━━━━━ Source passage
Welcome to the Online Auctioneer, better known as Don Fluckinger. Each issue in Sports Collectors Digest, Don compiles tidbits from the online sports collecting world, from highest bids to oddball…
By admin
SEP 2, 2008

Welcome to the Online Auctioneer, better known as Don Fluckinger. Each issue in Sports Collectors Digest, Don compiles tidbits from the online sports collecting world, from highest bids to oddball sightings.

Here is the latest installment from the July 1, 2011, issue of SCD:

MANTLE WEEK: It seems that once or twice a year, when the sports card and memorabilia markets stood completely on their ears, when new rookies or newly successful players have heated up the eBay bazaar, when new product has caught the fancy of collectors or other odd phenomena seems to be taking place in our little space of the collectibles world, Mickey Mantle comes out of the woodwork and just takes over the eBay Top 10.

Just to remind us that he’s still here, that he’s still the king of the hobby, Mickey is the gold standard player that the new upstarts will likely never exceed, at least in terms of cardboard – no matter how shiny, sparkly, limited or whatever (chirographic?) the latest and greatest cards get. He’s still the Mick. This week was one such week, with even a 1953 Topps slab burning up the Top Five. The fact that today’s ballplayers – both the clean ones and the cheaters, whomever they are – play under a filthy gray cloud of performance-enhancing drugs doesn’t hurt Mantle’s stock one bit. But that eventually shall pass. Then, collectors will find new ways to appreciate Mantle, if the last decade of eBay-watching is any indication. When we launched this column, Mantle was kicking the butts of other then-hot properties like Barry Sanders and Mark McGwire.

NEW eBAY ‘FEATURE’ STILL STINKS
: On a completely unrelated note, we’d just like to protest, once again, eBay’s brutal new scheme of shunting site users to a search page when they’re looking for a completed auctions listing page and forcing one more click to “see full description.” What a joke. If we were looking for a search page of search results, we would have searched from the search page. Who the heck is running usability out there in San Jose, some sales person? This search thing – the Internet equivalent of bait-and-switch – is almost as bad as the insidious ads covering text that other sites force you to close before reading an article or blog post – or worse yet, whole “interstitial” pages that lie between the page you’re looking for and where you were often containing annoying pictures or flat-out dumb animations.
━━━━━━━━━━
━━━━━ Given entries
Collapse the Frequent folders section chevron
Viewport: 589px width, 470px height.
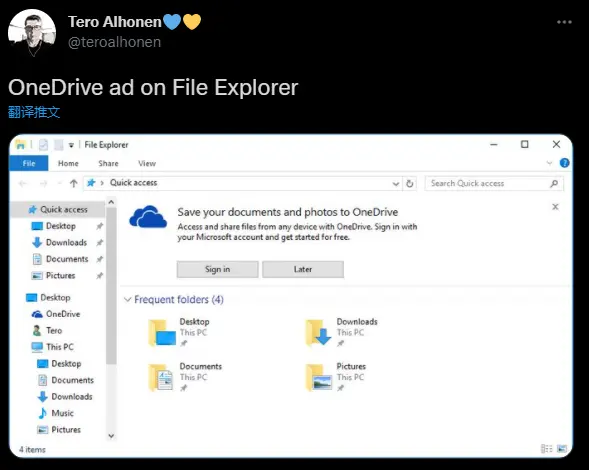[128, 299]
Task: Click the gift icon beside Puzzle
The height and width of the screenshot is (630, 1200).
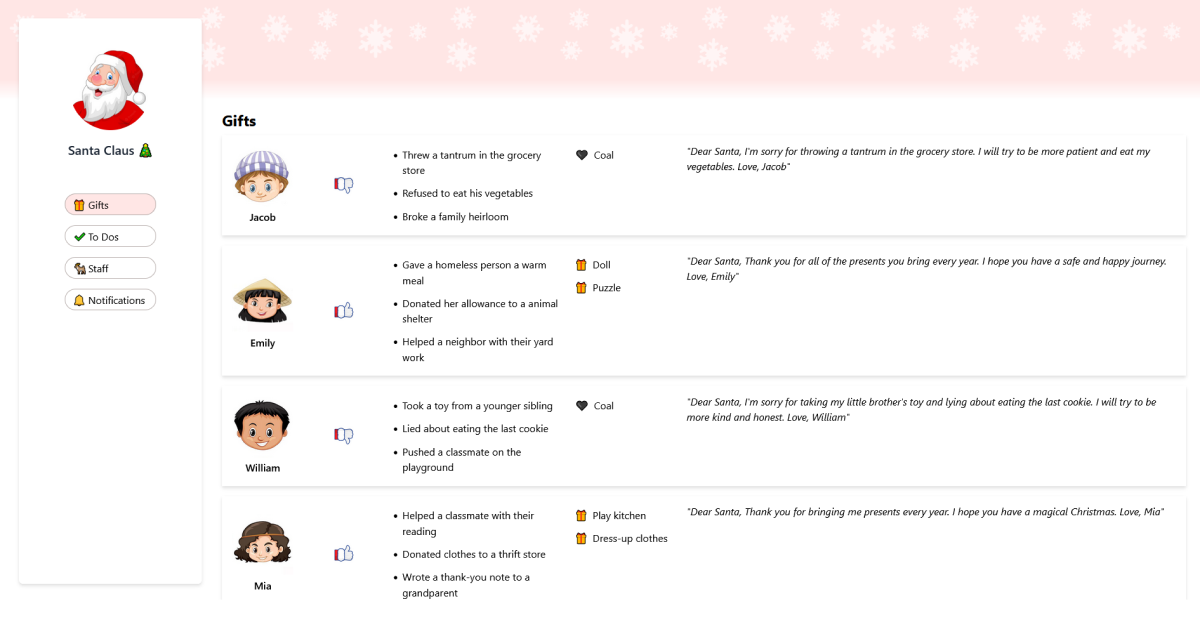Action: pos(581,288)
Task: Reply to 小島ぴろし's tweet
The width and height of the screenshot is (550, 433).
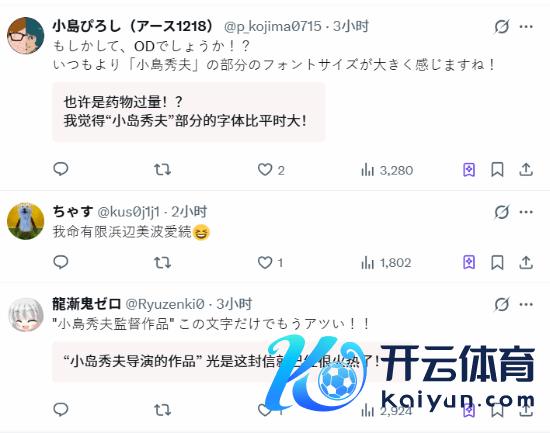Action: (x=61, y=169)
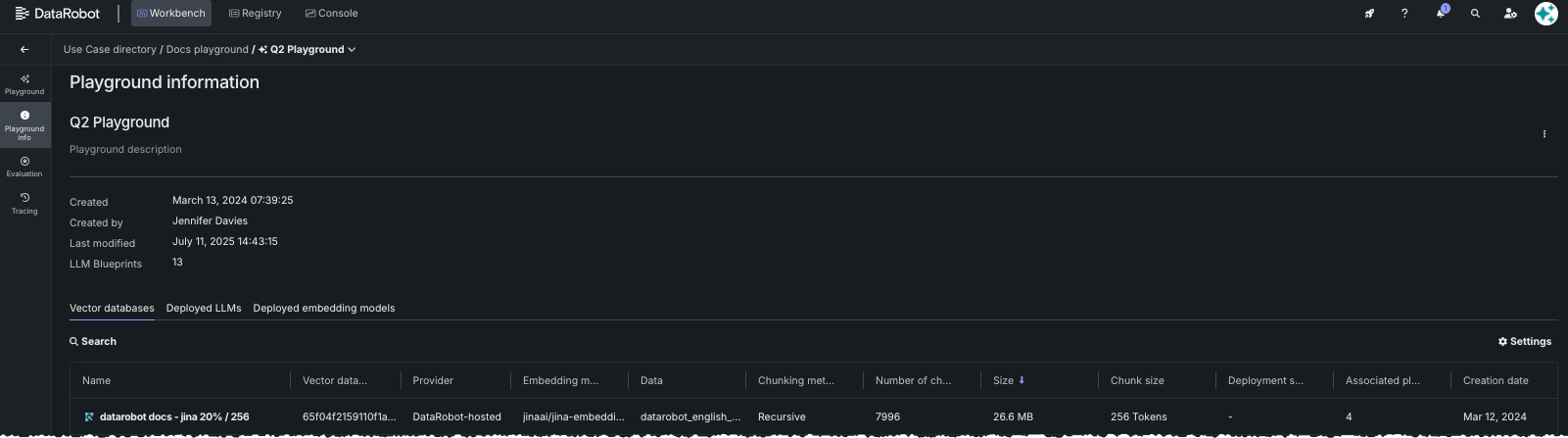Viewport: 1568px width, 438px height.
Task: Open the Evaluation sidebar section
Action: 24,167
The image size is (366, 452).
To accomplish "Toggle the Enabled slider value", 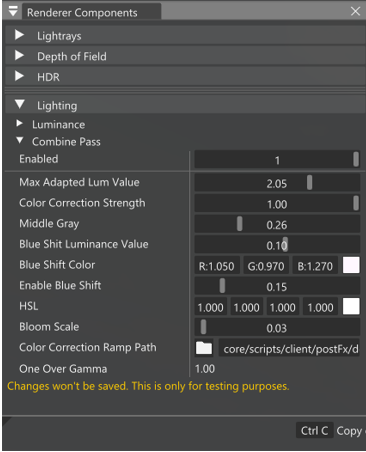I will tap(277, 160).
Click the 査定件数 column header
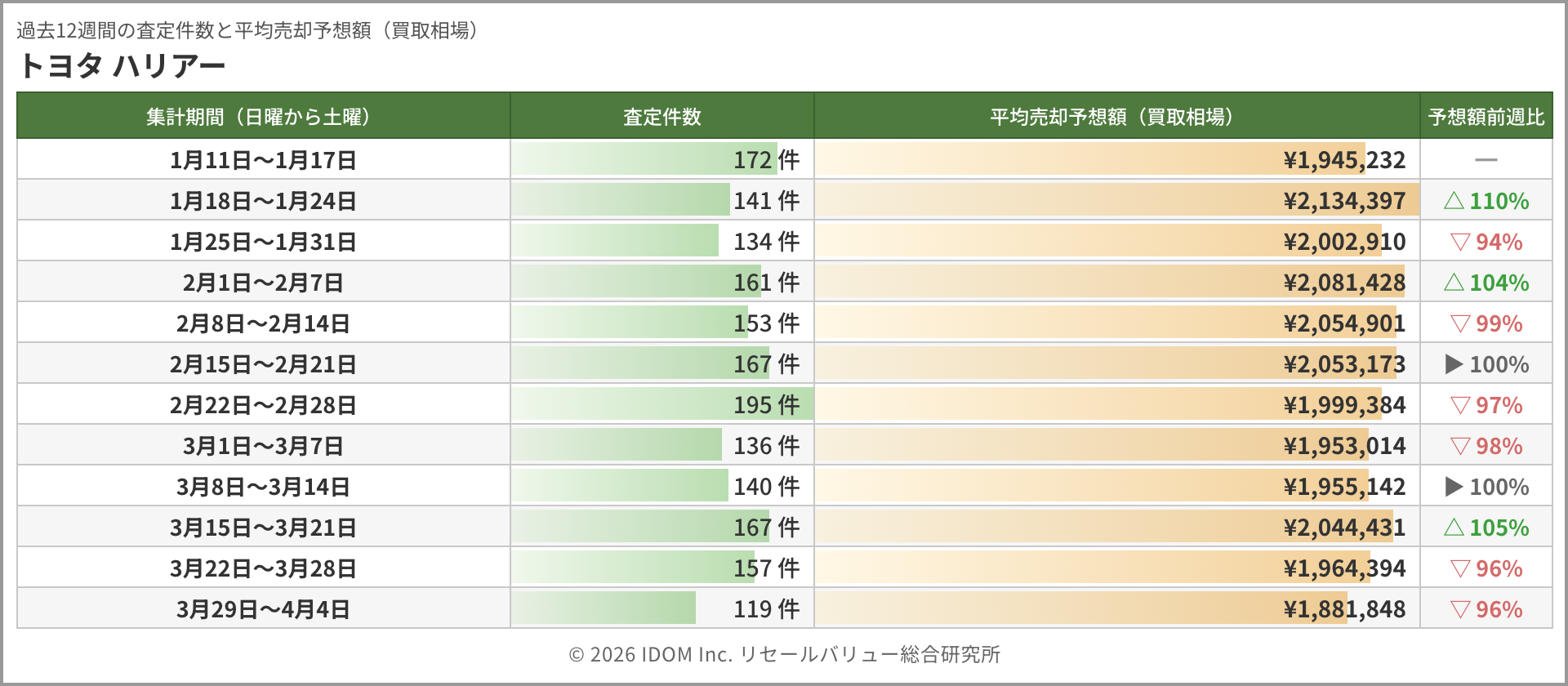 pos(662,117)
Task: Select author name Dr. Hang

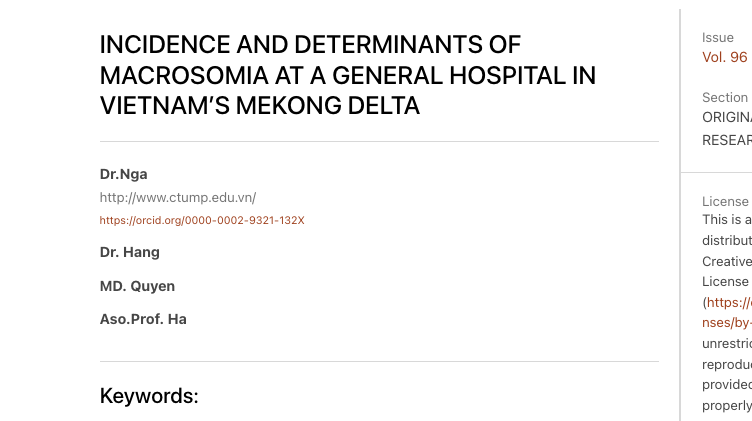Action: [x=129, y=252]
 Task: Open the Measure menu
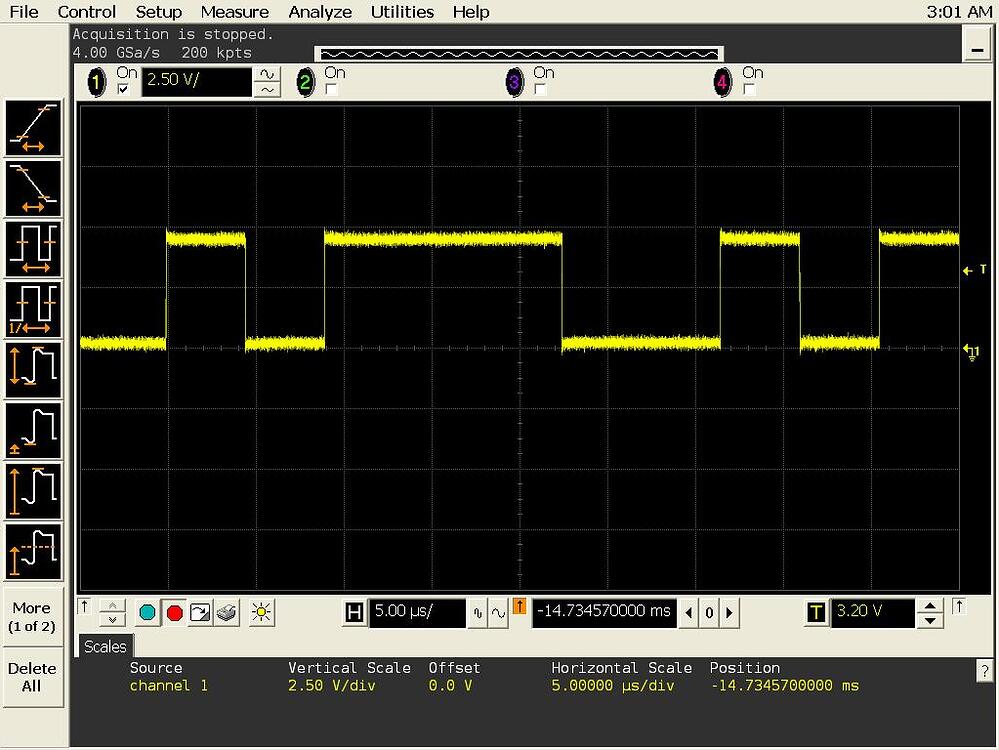234,12
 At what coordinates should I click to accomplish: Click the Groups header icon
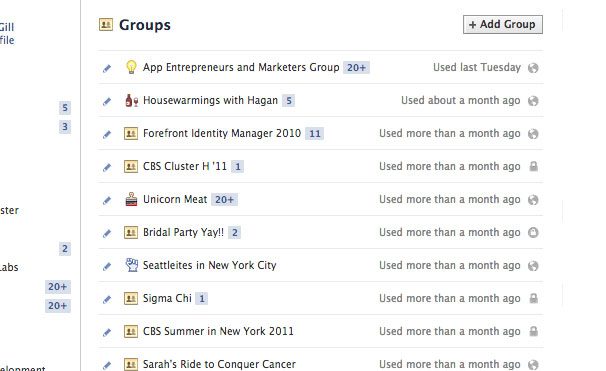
━━━━━━━━━━
_Instructions_
- 1) Retype the part of the column starting with "Just to remind" and going on through "and Mark McGwire.".
- 2) Answer these questions from the column:
(a) Which issue of Sports Collectors Digest is this installment from?
(b) What year's Topps card was mentioned as burning up the Top Five this week?
(c) Which two players was Mantle outdoing when the column launched?
Rely on the column alone.

_Per-task answers_
- 1)
Just to remind us that he’s still here, that he’s still the king of the hobby, Mickey is the gold standard player that the new upstarts will likely never exceed, at least in terms of cardboard – no matter how shiny, sparkly, limited or whatever (chirographic?) the latest and greatest cards get. He’s still the Mick. This week was one such week, with even a 1953 Topps slab burning up the Top Five. The fact that today’s ballplayers – both the clean ones and the cheaters, whomever they are – play under a filthy gray cloud of performance-enhancing drugs doesn’t hurt Mantle’s stock one bit. But that eventually shall pass. Then, collectors will find new ways to appreciate Mantle, if the last decade of eBay-watching is any indication. When we launched this column, Mantle was kicking the butts of other then-hot properties like Barry Sanders and Mark McGwire.

- 2)
(a) The July 1, 2011, issue
(b) 1953
(c) Barry Sanders and Mark McGwire